CEU eTD Collection (2023); Kozak, Dmytro: Spatializing Digital Economy: TikTok Houses as Agents of Labor Reterritorialization

CEU Electronic Theses and Dissertations, 2023
Author Kozak, Dmytro
Title Spatializing Digital Economy: TikTok Houses as Agents of Labor Reterritorialization
Summary In the academic literature, data is widely recognized as the crucial element in theorizing the operations of digital capitalism, while digital labor itself is mostly considered deterritorialized and space contingent. However, this vision places the production process exclusively within the realm of the digital, undermining the importance of space within which such production occurs. In the thesis, drawing on Ukrainian TikTok houses, I show that even in the digital economy the physical place can never be transcended. In fact, TikTok houses provided a strong case to argue for the reterritorialization of digital work, put at the very forefront of current capitalist development.
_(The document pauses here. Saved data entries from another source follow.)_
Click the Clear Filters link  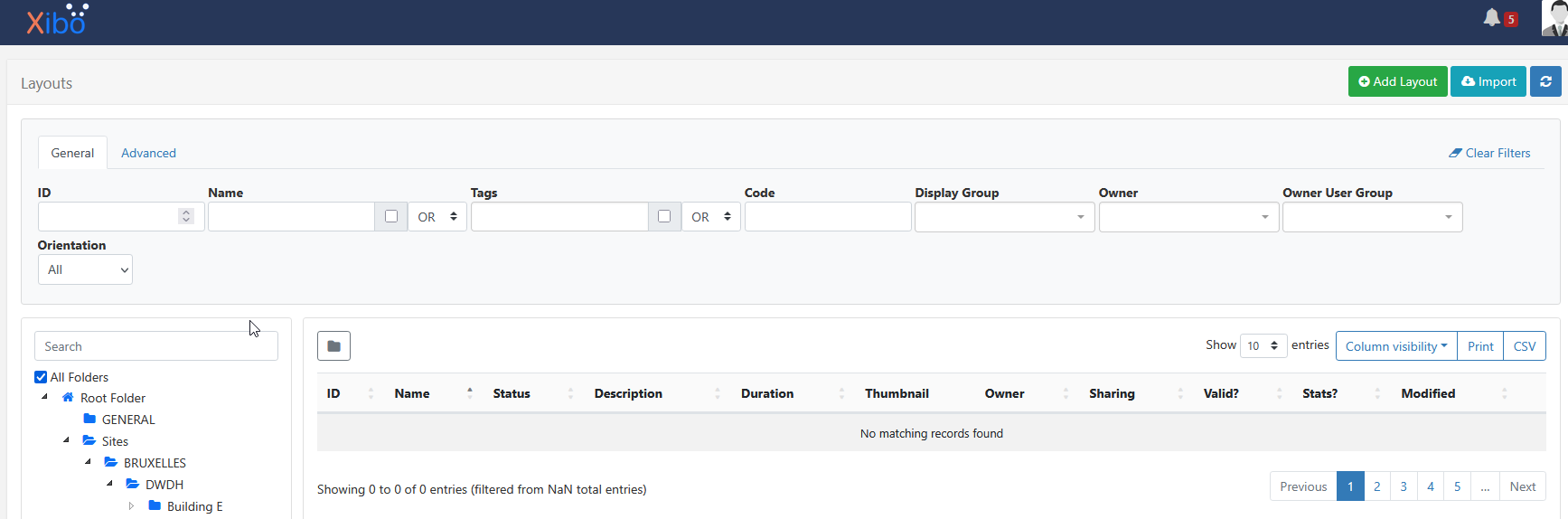click(1489, 153)
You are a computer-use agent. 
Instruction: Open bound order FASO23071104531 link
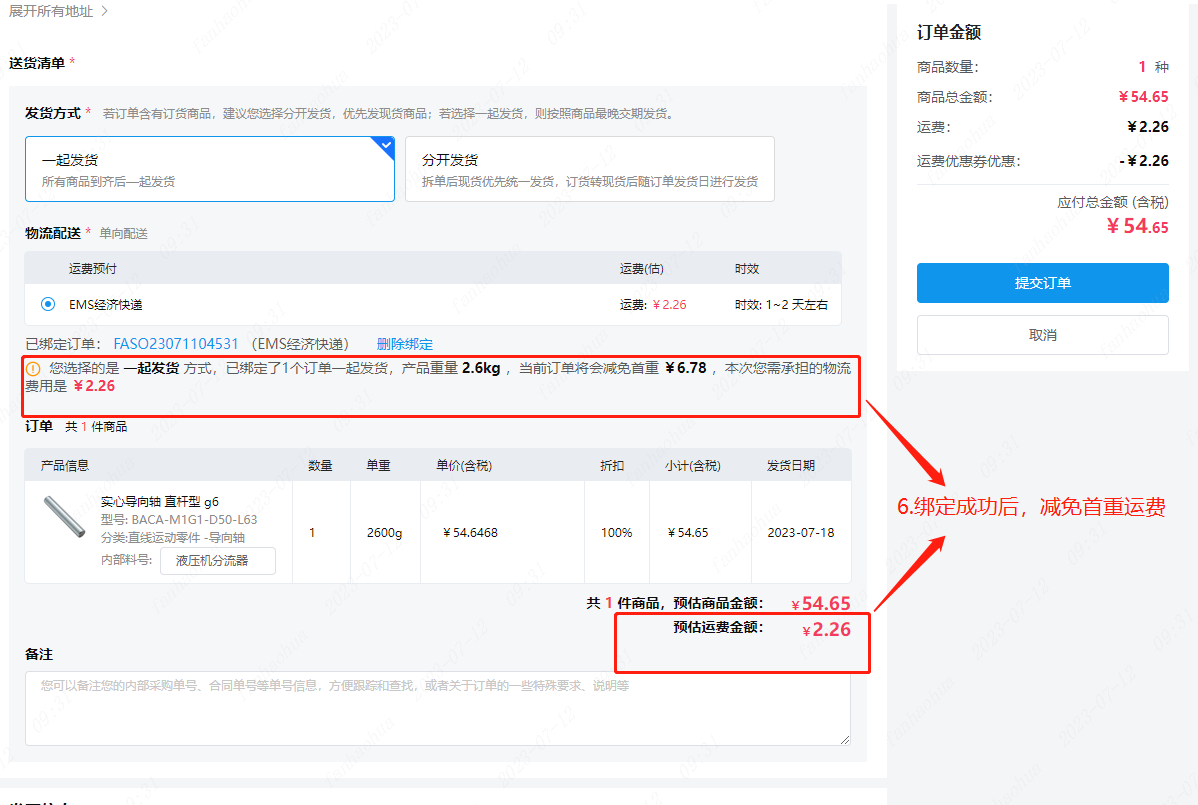click(176, 344)
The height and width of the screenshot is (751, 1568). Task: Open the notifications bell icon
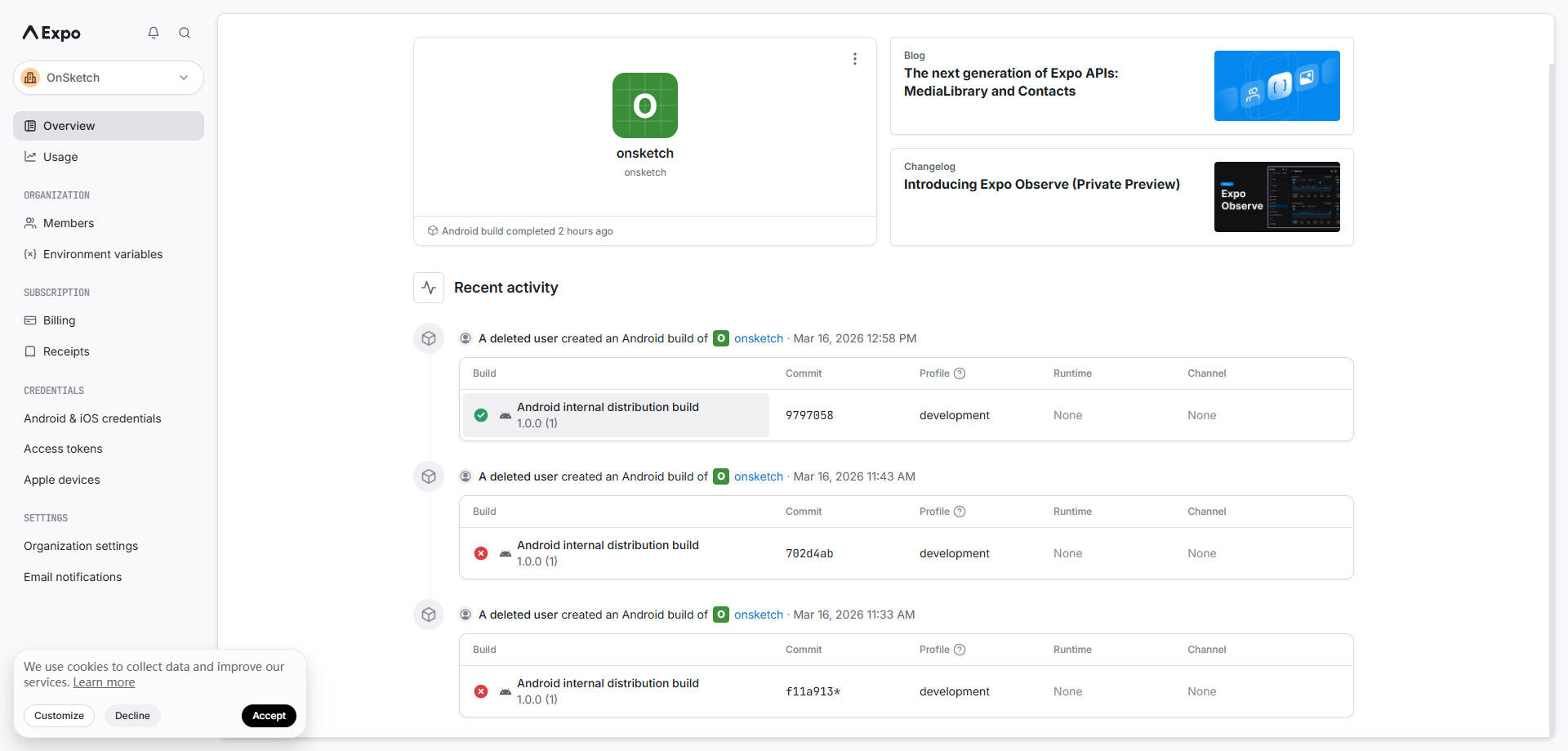(x=154, y=33)
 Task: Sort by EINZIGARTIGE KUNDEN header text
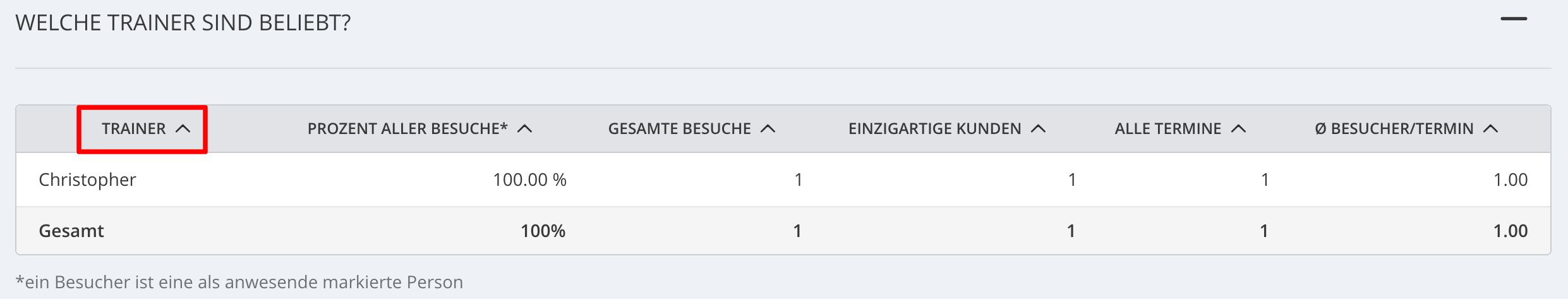[x=935, y=129]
First, I explored how the economic, political, and spatial particularities of a certain locality condition the workings of allegedly space-detached digital immaterial labor. Then I described how the digital labor of influencers came to be shaped by the positionality of a worker within the house, the positionality of a house within the cultural market, and the position of that market in relation to foreign markets. Reintroducing a somewhat outdated notion of a “workplace,” allowed me to unravel the organization, maintenance, and control over the digital production within the houses, while an empirically informed analysis of it revealed that site-specific productive norms, schedules, and systems of control were developed and deployed. Concluding chapter of the thesis stressed the high sensitivity of organized and re-centralized digital labor to the local conditions that structure it.
The story of TikTok houses clearly testifies that digital capitalism needs the very material infrastructural base that sustains and reproduces it. This angle tends to be overshadowed by the prevalent framework which privileges the immateriality of deterritorialized labor. However, by shifting the perspective, I was able to show that the place still matters fundamentally and the rise of TikTok houses — i.e., facilities which reconcentrate previously disseminated workforce for accelerated immaterial labor — reflects the tendency towards the reterritorialization of labor.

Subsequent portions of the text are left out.